« L’obsolescence programmée est une aberration, une impasse ; elle nous mène droit dans le mur. Il faut réagir dès à présent en formulant des propositions concrètes ». En avril 2013, Jean-Vincent Placé, alors président du groupe écologiste du Sénat, interpellait Benoît Hamon, ministre délégué à l’Économie sociale et solidaire, lors de la séance des questions au gouvernement. Deux ans, plus tard, la loi relative à la transition énergétique pour la croissance verte introduit le délit d’obsolescence programmée puni d’une peine de deux ans d'emprisonnement et de 300 000 € d'amende. Toutefois, « le montant de l'amende peut être porté, de manière proportionnée aux avantages tirés du manquement, à 5 % du chiffre d'affaires moyen annuel » précise le texte.
C’est sur cette base juridique que l’association Halte à l’obsolescence programmée (HOP) a saisi il y a quelques jours le procureur de la République de Paris d’une plainte visant Apple. Dans la foulée une enquête préliminaire pour « tromperie » et « obsolescence programmée » a été ouverte par la Direction générale de la concurrence de la consommation et de la répression des Fraudes (DGCCRF).
Apple a-t-il tendu le bâton pour se faire battre ?
Le 20 décembre dernier, la firme américaine reconnaît sur le site spécialisé sur l’actualité technologique, « The Verge », que « les batteries ion-lithium deviennent moins capables de répondre à la demande accrue d’énergie lorsqu’elles sont sollicitées dans des conditions froides, un faible niveau de charge ou un vieillissement à travers le temps ». Raison pour laquelle, la marque bride volontairement les performances de ses appareils au fil des mises à jour. Pour compléter ce mini mea culpa, Apple annonce un rabais sur le remplacement des batteries de ses téléphones pendant un an : 29 euros au lieu de 89 euros.
Inciter les marques à produire des « appareils durables et réparables »
Cinq ans après les premiers débats au Sénat sur l’obsolescence programmée, un début d’aboutissement judiciaire voit le jour grâce à l’association HOP co-fondée et présidée par Laëtitia Vasseur, auteure de « Du jetable au durable, en finir avec l’obsolescence programmée » (ed. Alternatives), également ancienne collaboratrice parlementaire au groupe écologiste du Sénat. « La réponse d’Apple est totalement insatisfaisante. Néanmoins, nous avons bon espoir que cette affaire fasse jurisprudence et incite les grandes firmes à plus d’innovation et plus de vigilance dans la production d’appareils durables et réparables » explique-t-elle. Parmi les changements que souhaite voir l’association HOP : l’extension de la durée de garantie des produits à 5 ans, l’application du décret imposant aux professionnels d’informer les consommateurs sur la disponibilité des pièces détachées, ou encore l’affichage de la durée de vie de l’appareil.
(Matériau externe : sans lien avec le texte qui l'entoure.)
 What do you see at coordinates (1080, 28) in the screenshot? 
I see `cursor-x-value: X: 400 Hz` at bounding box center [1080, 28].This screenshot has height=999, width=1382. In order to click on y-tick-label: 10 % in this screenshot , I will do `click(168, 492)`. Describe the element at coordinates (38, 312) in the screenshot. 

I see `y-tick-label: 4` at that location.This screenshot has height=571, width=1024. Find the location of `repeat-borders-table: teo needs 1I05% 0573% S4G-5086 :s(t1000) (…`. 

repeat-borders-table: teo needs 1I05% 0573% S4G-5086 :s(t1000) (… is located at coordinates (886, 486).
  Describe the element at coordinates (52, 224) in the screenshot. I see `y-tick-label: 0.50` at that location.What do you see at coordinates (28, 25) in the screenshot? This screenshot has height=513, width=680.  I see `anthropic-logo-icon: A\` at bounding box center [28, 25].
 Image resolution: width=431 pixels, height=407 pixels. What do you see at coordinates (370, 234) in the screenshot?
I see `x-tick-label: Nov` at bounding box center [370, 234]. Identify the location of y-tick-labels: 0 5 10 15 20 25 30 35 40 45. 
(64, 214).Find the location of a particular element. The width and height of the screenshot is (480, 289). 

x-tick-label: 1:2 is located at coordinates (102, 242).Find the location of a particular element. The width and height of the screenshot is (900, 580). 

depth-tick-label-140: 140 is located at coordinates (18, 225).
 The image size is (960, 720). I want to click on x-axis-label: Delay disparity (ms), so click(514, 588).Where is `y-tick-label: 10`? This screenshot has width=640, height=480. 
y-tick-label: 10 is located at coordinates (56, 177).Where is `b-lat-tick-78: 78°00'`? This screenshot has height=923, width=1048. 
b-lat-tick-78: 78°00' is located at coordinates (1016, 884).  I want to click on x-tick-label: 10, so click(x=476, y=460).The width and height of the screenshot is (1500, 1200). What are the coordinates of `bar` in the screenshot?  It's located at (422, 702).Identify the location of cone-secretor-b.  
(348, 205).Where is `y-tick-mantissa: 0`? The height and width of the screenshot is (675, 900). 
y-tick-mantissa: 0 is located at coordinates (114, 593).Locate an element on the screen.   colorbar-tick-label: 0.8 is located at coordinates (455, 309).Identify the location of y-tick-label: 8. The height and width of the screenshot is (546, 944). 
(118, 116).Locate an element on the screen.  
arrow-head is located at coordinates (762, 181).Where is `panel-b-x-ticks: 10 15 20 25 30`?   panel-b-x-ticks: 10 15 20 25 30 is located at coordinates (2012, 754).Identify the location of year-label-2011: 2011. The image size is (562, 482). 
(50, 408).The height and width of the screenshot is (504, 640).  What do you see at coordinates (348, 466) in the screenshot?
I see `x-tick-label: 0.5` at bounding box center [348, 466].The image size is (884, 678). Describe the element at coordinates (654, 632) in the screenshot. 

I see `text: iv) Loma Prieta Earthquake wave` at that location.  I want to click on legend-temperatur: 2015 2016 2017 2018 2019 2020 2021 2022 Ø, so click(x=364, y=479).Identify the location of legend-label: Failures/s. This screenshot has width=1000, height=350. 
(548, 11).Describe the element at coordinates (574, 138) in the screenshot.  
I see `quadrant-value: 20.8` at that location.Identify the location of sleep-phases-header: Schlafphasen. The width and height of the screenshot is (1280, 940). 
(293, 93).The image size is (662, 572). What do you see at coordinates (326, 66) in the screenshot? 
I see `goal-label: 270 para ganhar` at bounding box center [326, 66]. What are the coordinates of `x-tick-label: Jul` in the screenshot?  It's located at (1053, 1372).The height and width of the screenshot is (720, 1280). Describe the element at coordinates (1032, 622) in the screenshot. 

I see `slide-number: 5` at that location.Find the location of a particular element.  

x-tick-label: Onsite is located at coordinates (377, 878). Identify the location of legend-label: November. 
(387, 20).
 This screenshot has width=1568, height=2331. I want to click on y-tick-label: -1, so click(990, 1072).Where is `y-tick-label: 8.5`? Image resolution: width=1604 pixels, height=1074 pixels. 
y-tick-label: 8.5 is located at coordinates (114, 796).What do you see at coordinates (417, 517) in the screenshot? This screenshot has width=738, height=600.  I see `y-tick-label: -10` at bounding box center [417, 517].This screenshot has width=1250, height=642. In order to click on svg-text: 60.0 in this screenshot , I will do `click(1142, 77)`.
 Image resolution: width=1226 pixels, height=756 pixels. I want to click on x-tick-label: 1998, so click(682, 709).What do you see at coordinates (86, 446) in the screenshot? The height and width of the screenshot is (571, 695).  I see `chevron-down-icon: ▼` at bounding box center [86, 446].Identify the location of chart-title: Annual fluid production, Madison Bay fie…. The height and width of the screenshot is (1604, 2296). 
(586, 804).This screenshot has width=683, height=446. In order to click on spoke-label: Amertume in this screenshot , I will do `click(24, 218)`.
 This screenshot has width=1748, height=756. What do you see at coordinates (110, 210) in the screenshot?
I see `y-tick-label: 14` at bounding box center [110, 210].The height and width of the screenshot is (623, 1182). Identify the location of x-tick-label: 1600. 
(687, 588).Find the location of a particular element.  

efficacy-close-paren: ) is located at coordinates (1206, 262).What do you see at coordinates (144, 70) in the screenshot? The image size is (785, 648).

La firme américaine a néanmoins quelques arguments dans sa poche pour faire valoir sa bonne foi. Il y a 10 jours, sur Twitter le rédacteur en chef de Numerama qualifiait les arguments de HOP de « fake news ».
La composition chimique des batteries lithium-ion conduirait à une dégradation extrêmement dangereuse comme l’ont révélé, en 2016, plusieurs cas d’explosion de téléphones Galaxy S7, du constructeur coréen Samsung. Une raison valable pour limiter sciemment la performance des iPhones sans en informer les consommateurs ?
Plus de 3000 personnes ont contacté l'association
En raison de la règle de non-rétroactivité de la loi pénale, la plainte de l’association HOP ne concerne que les modèles de téléphone sortis après 2015 : SE, IPhone 6, 6+, 7, 8…. « Nous avons été agréablement surpris par la rapidité de la DGCCRF qui ouvert une enquête dans les huit jours. Nous avons mis en ligne un questionnaire destiné aux clients qui ont vu leur iPhone ralentir suite à la mise à jour de l’IOS. À ce jour, plus de 3000 personnes y ont répondu » explique Émile Meunier, avocat de l’association et lui aussi ancien collaborateur parlementaire du groupe écologiste de l’Assemblée nationale.
Apple n’est pas seul dans le viseur de la justice française. Suite à une deuxième plainte de HOP, le fabricant d’imprimante Epson fait également l’objet d’une enquête de la part de la DCCRF.